Wednesday, October 21, 2015

How A New Novel Is Begun


I never would have dared share something like this before, but since I’m now on my fifth novel I’m comfortable enough with the process to know it’s going to work. It seems absurd on the face of it, to think that I take such crude, unrelated elements and weave them into a novel, but it’s the way it works for me. Some people couldn't imagine doing it on the fly and outline the entire story before they begin writing: such an approach is equally incomprehensible to me. For me, the story has to unfold itself, it has to grope its way from one location to the next. Sure, I’ll have my next destination somewhat in mind in order to guide me, but I always like to be surprised at how I get there and what direction it sparks me to head towards next. So here I am, throwing out a few things I have in my head which inspire me to write. And from them shall come another novel which I am confident I will be proud to say I wrote.

Opening Scene:
I have an image in my head of horses pulling a sled stacked with fallen trees up a big hill. Steam will be rising from their bodies as they exert themselves to the utmost. They are not sure why it is they must accomplish this task, but somehow the exertion seems to be what they were born to do. And so they labor and strive until at last the top is reached.
But as they reach the top they now realize that what once was a weight to be pulled is now a danger behind them. The weight of the sleigh is bearing down on them now with full force. They run madly to escape what is behind them, but in their madness they act individually and soon run into each other. One horse collapses, sending another and still another down, until the sled runs them down.

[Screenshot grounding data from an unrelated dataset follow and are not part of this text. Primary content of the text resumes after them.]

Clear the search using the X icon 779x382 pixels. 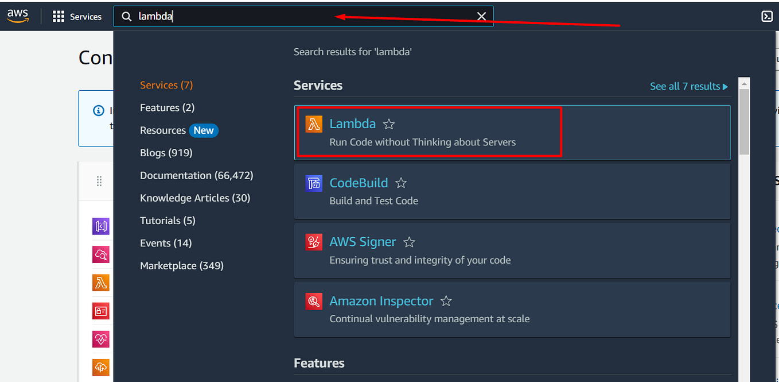[481, 16]

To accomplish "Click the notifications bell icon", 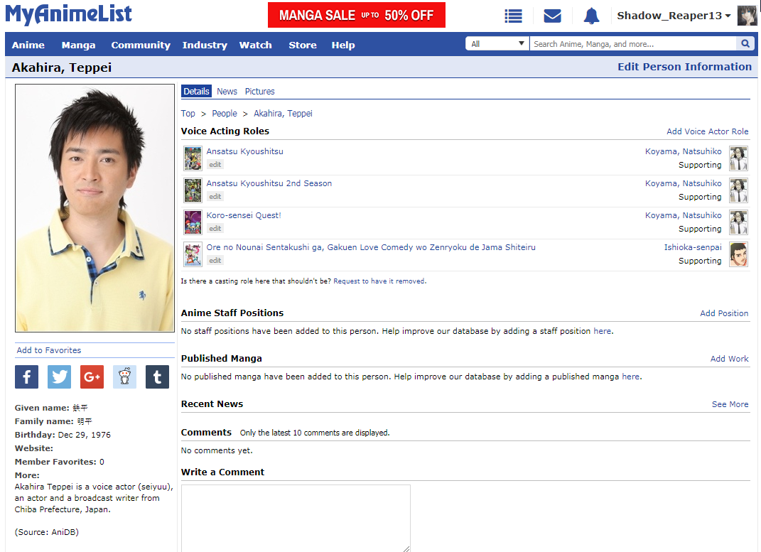I will (591, 16).
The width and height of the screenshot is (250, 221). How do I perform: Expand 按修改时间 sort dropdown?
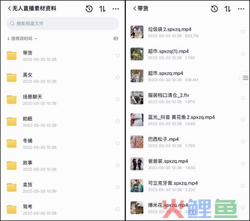[x=22, y=38]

Our Main Character from the last novel, Seven Stones, will be witnessing the event. And to him he will see the world as it now is, a world that struggled to reach a higher summit only to see it all come crashing down upon them. It is 1917, and World War I is raging.
Doug Slattery is a draft dodger, avoiding the war by hiding in the woods of Northern Ontario. He has seen too much to view the fight as anything other than senseless. He has seen the promise of a better worlds slip away.

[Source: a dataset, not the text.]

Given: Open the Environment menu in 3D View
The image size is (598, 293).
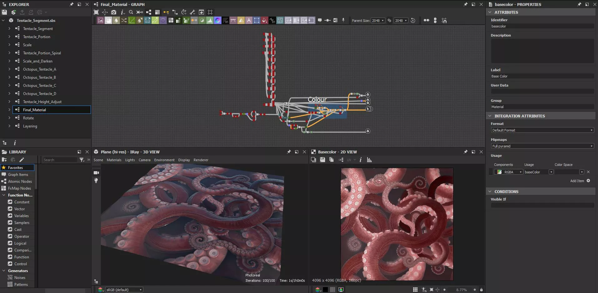Looking at the screenshot, I should click(164, 160).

As a logger, he is part of the destruction of the natural habitat. So when odd things start happening in the region, he starts to think it is the result of the destruction he is a part of. Loggers go out in the woods but never come back. Their bodies are later found, horribly mangled. Is it some spirit of the woods out for revenge? Or is it some other form of butchery that is causing supernatural events? Gradually, Doug learns of an institution that is harboring veterans of the great war, shell-shocked wreckage from a devastation the likes of which the world has never known. The damage the war has done to them is still working its power through their war-ravaged minds. Doug will have to infiltrate the asylum disguised as a patient if he can hope to find the answers he will need to stop the horrors he has been witnessing. But the outside manifestations are but little compared to the madness within.